The Naval Oceanographic Office (NAVOCEANO) optimizes seapower by applying relevant oceanographic knowledge in support of U.S. national security. NAVOCEANO conducts multidisciplinary ocean surveys in support of national and Navy requirements, provides global oceanographic and geospatial products and services to meet the Department of Defense and Navy safe navigation and weapon/ sensor performance requirements, and generates and disseminates global oceanographic observations and forecasts to Naval forces.
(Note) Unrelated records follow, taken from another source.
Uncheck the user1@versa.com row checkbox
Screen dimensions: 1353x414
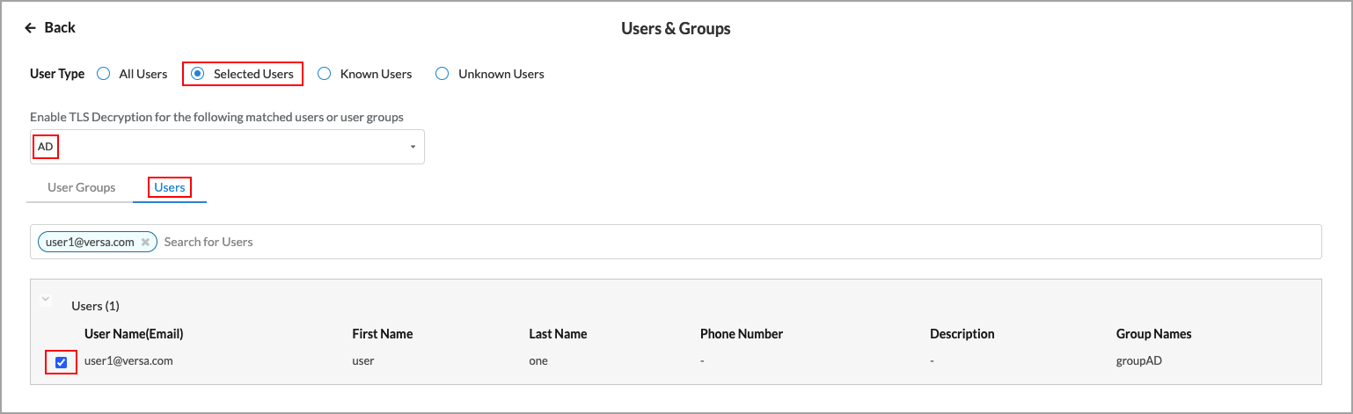[61, 361]
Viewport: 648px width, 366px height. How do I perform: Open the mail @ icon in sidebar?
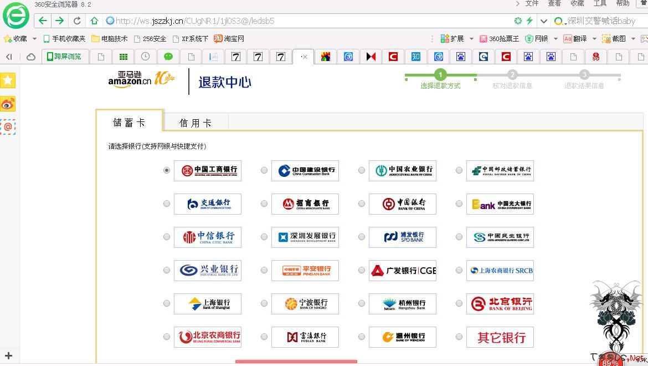[x=8, y=126]
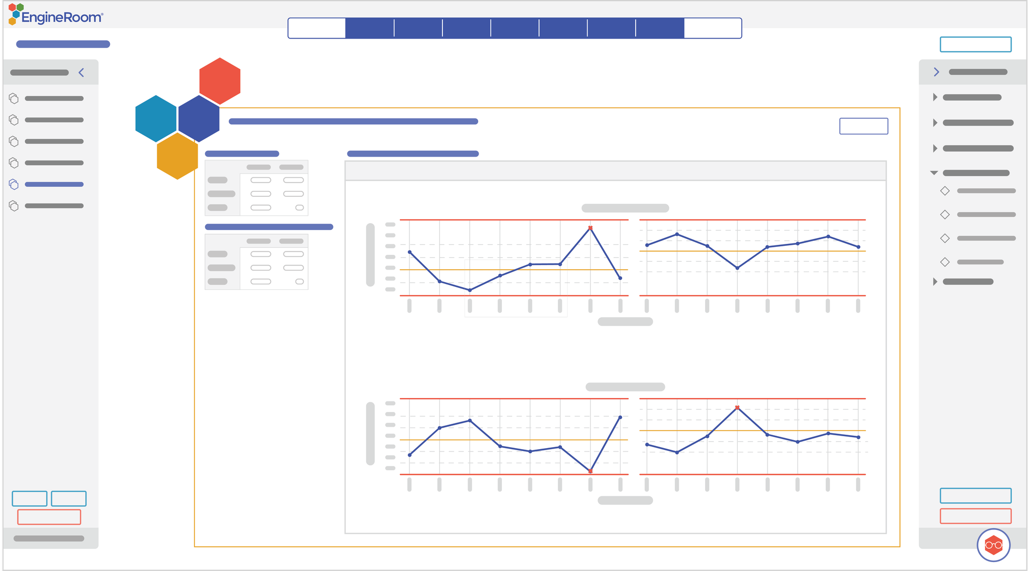Select the last blue segment in top navigation bar
Image resolution: width=1030 pixels, height=571 pixels.
pos(659,28)
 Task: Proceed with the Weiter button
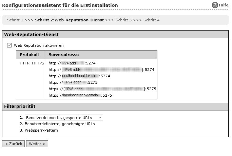click(x=37, y=144)
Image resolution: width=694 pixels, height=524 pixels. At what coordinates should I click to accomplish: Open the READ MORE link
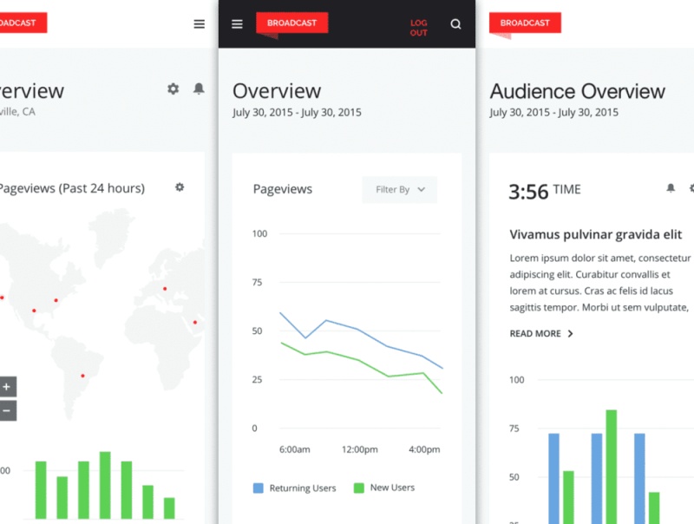(535, 334)
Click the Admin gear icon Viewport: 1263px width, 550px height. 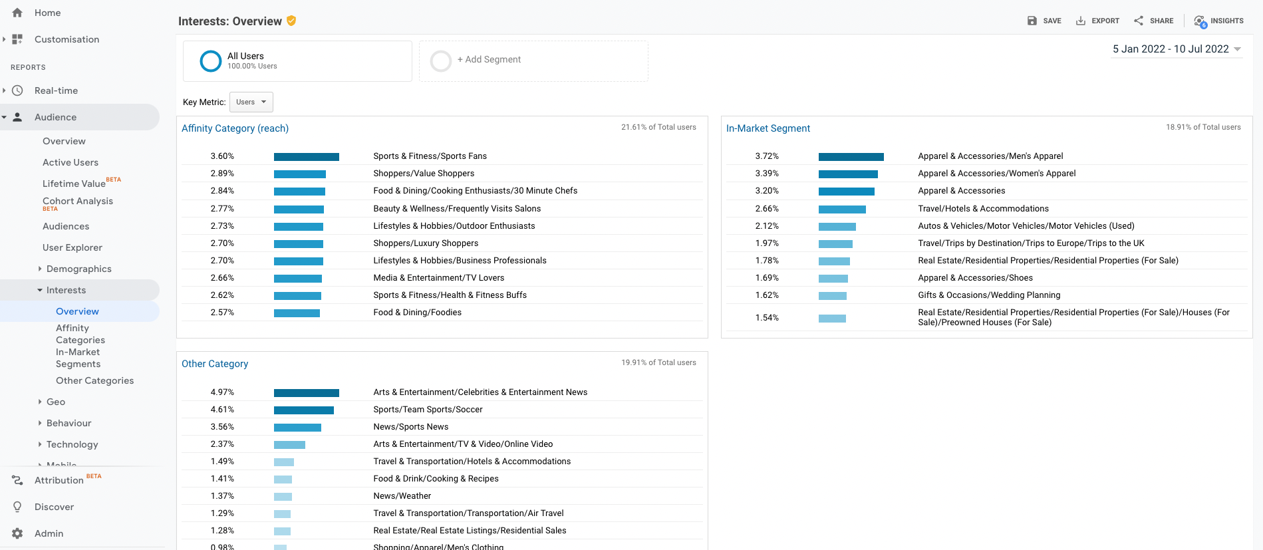pos(17,533)
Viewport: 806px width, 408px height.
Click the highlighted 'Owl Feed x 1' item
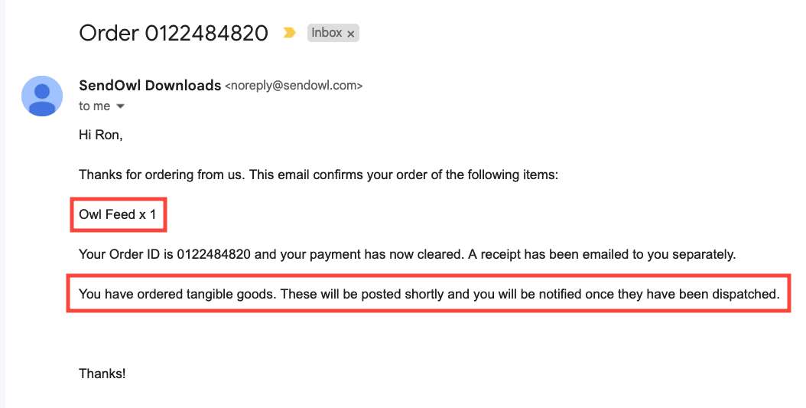point(117,215)
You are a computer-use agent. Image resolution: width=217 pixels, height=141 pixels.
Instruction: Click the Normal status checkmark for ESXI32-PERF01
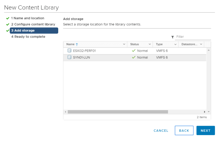tap(134, 51)
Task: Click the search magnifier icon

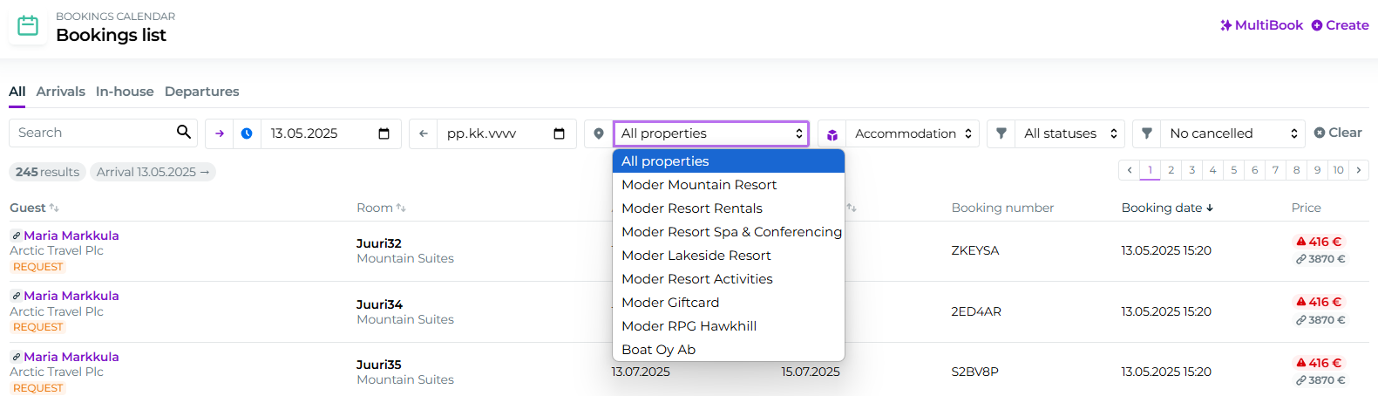Action: (x=183, y=132)
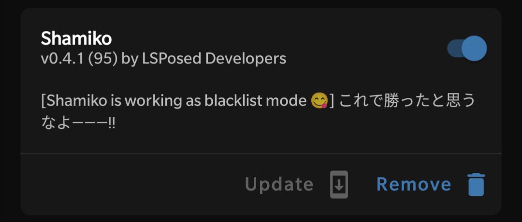Viewport: 522px width, 222px height.
Task: Click the arrow inside update phone icon
Action: (x=339, y=185)
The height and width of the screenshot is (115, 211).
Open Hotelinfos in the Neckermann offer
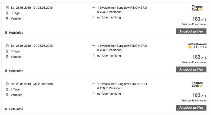(16, 71)
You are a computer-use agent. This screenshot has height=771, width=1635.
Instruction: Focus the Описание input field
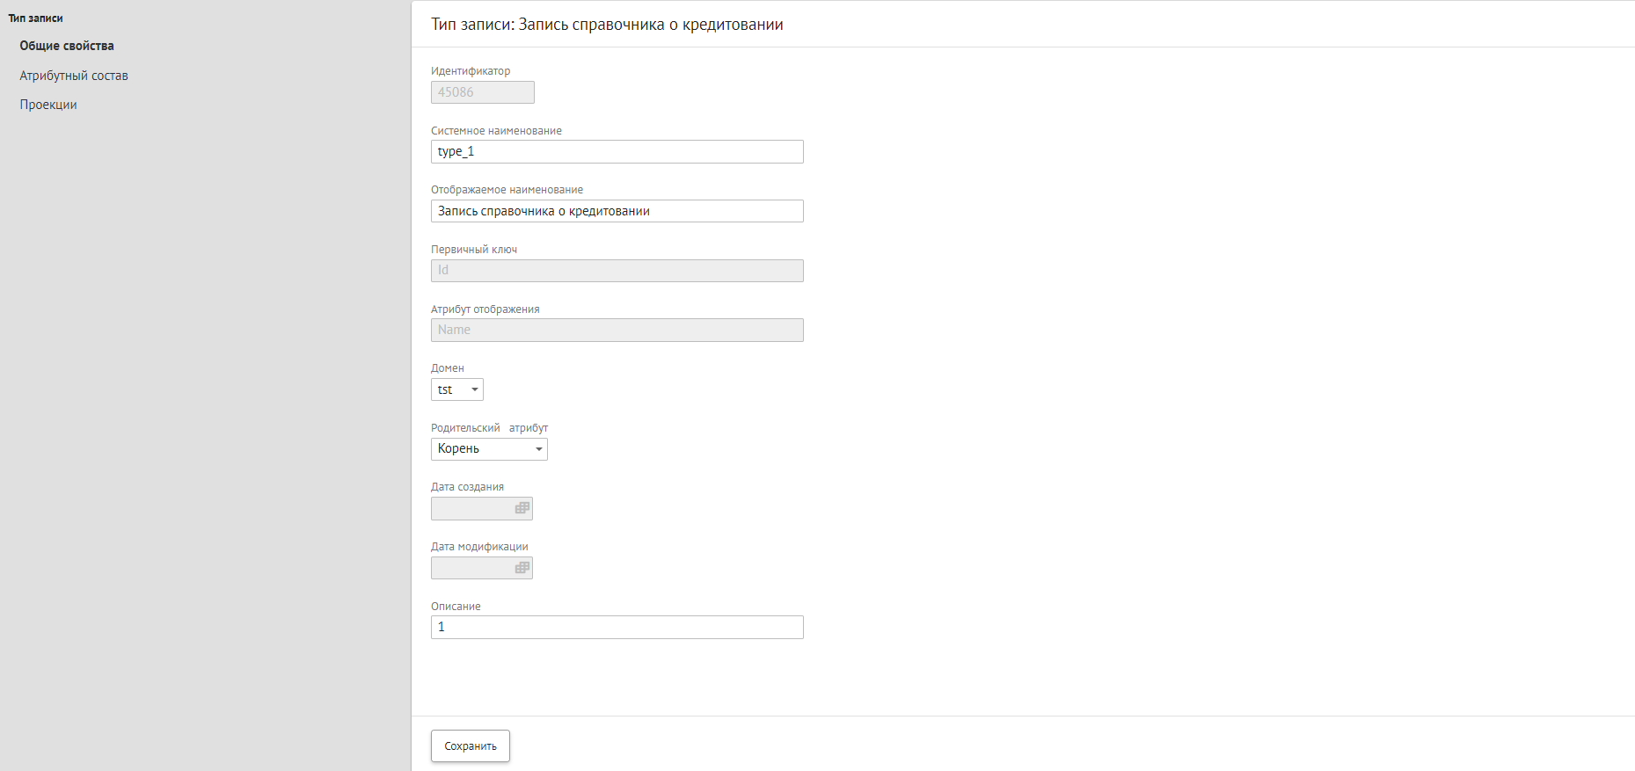617,628
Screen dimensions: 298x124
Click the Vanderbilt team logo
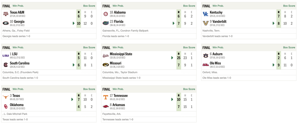[206, 23]
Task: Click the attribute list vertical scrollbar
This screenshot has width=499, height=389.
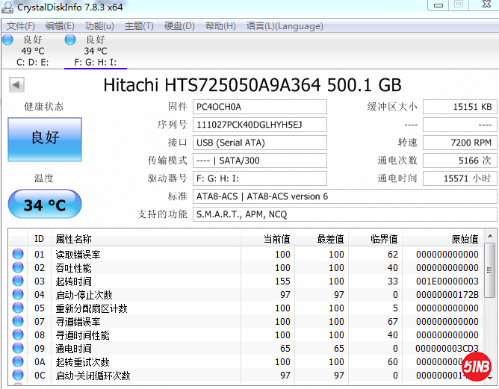Action: click(x=490, y=314)
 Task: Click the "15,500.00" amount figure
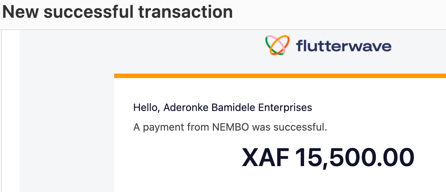pos(354,157)
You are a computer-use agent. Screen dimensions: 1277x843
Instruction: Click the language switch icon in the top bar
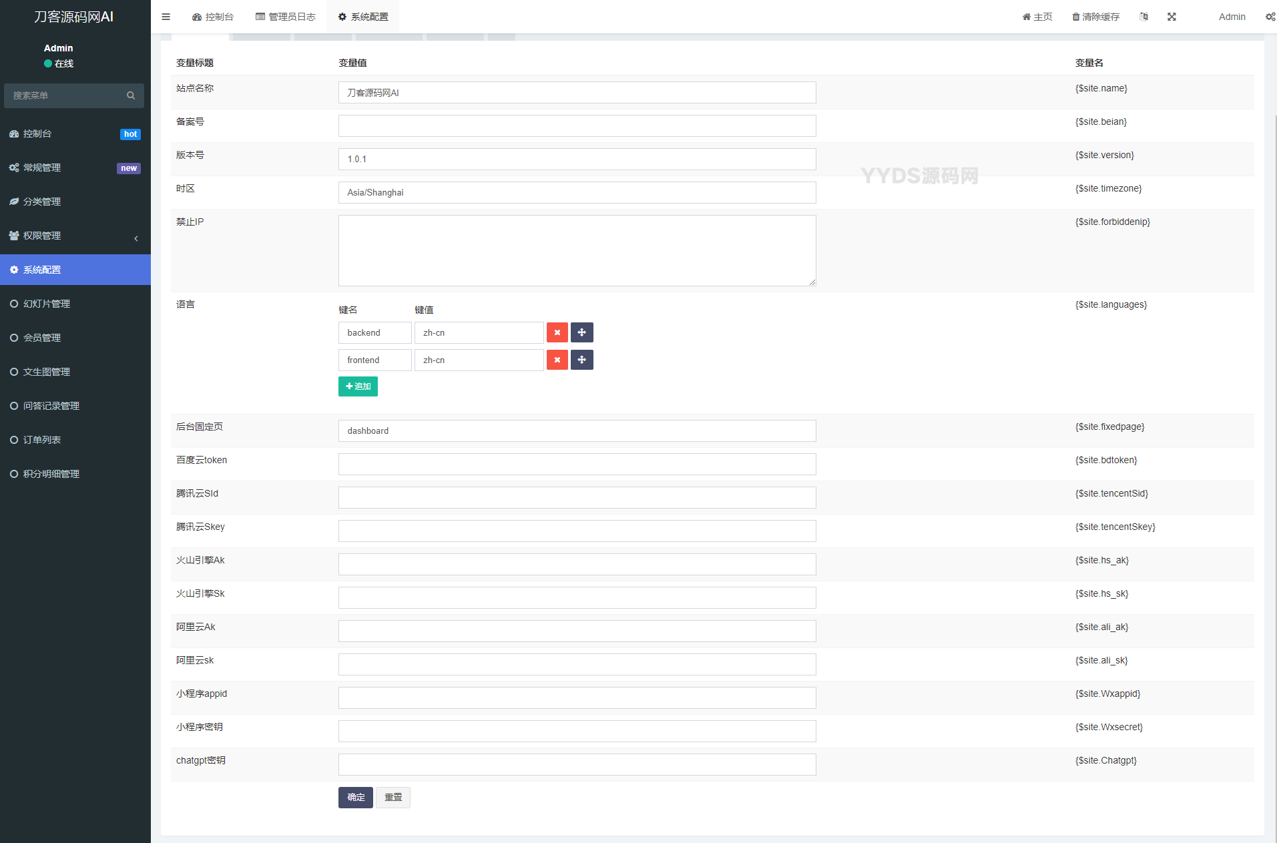click(1143, 17)
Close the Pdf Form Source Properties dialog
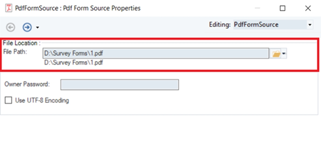The height and width of the screenshot is (157, 321). coord(308,8)
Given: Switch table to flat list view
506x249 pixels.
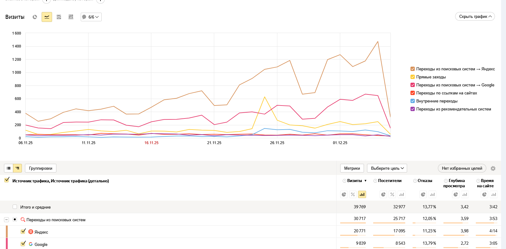Looking at the screenshot, I should [9, 168].

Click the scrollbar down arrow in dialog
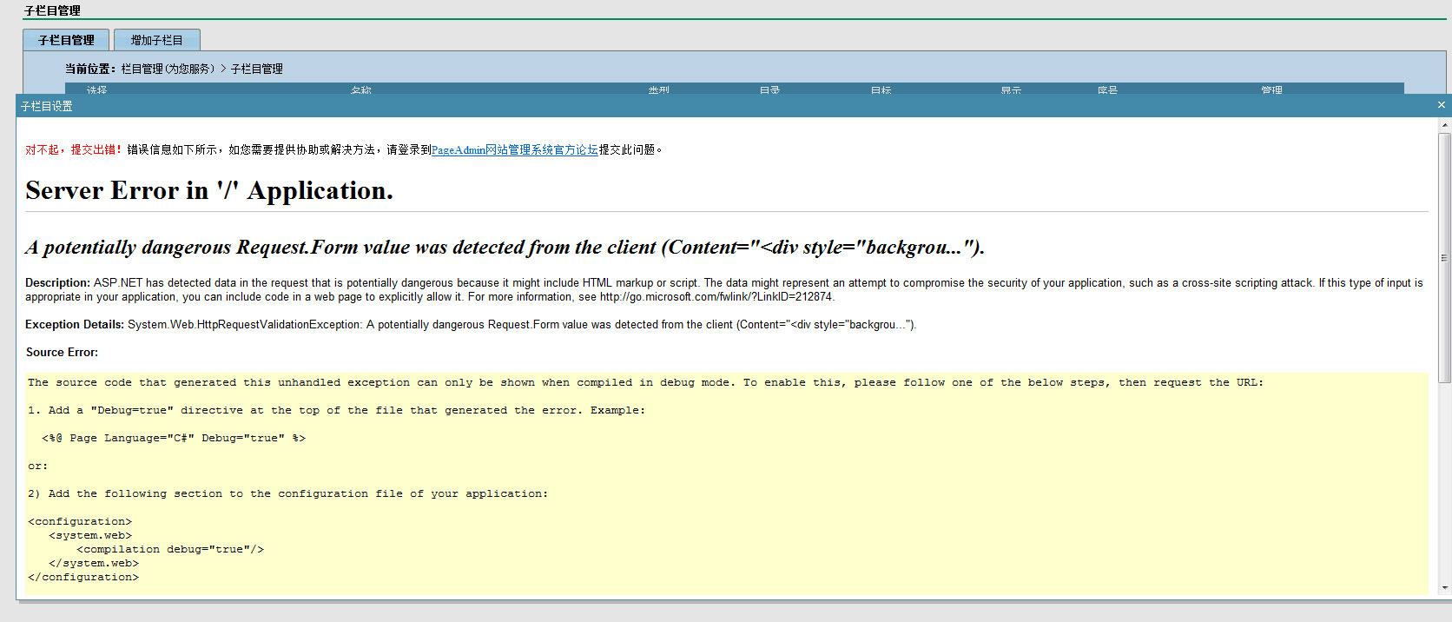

NAVOCEANO had technical control of six multi-purpose oceanographic survey ships as of 2012. These vessels are designed and constructed to provide the full spectrum of oceanographic capabilities in coastal and deep-ocean areas. Surveyors onboard collect multidisciplinary global oceanographic, hydrographic, and geophysical data used to gain a better understanding of the oceans volumetric physical oceanography and seabed properties. This data is used to support the warfighter, navigational safety, and the Navys Undersea Warfare and Maritime Homeland Defense activities. Typical missions of NAVOCEANO vessels may include oceanographic sampling and data collection of surface water, mid-water, and ocean floor parameters; launch and recovery of small boats known as hydrographic survey launches; launch, recovery, and towing of scientific packages (both tethered and autonomous), including handling, monitoring, and servicing of remotely operated vehicles (ROVs); shipboard oceanographic data processing and sample analysis; and precise navigation, trackline maneuvering, and station-keeping to support deep-ocean and coastal surveys. Expanding programs and continued support of other Federal agencies survey missions may increase the use of NAVOCEANO ships in support of national priorities.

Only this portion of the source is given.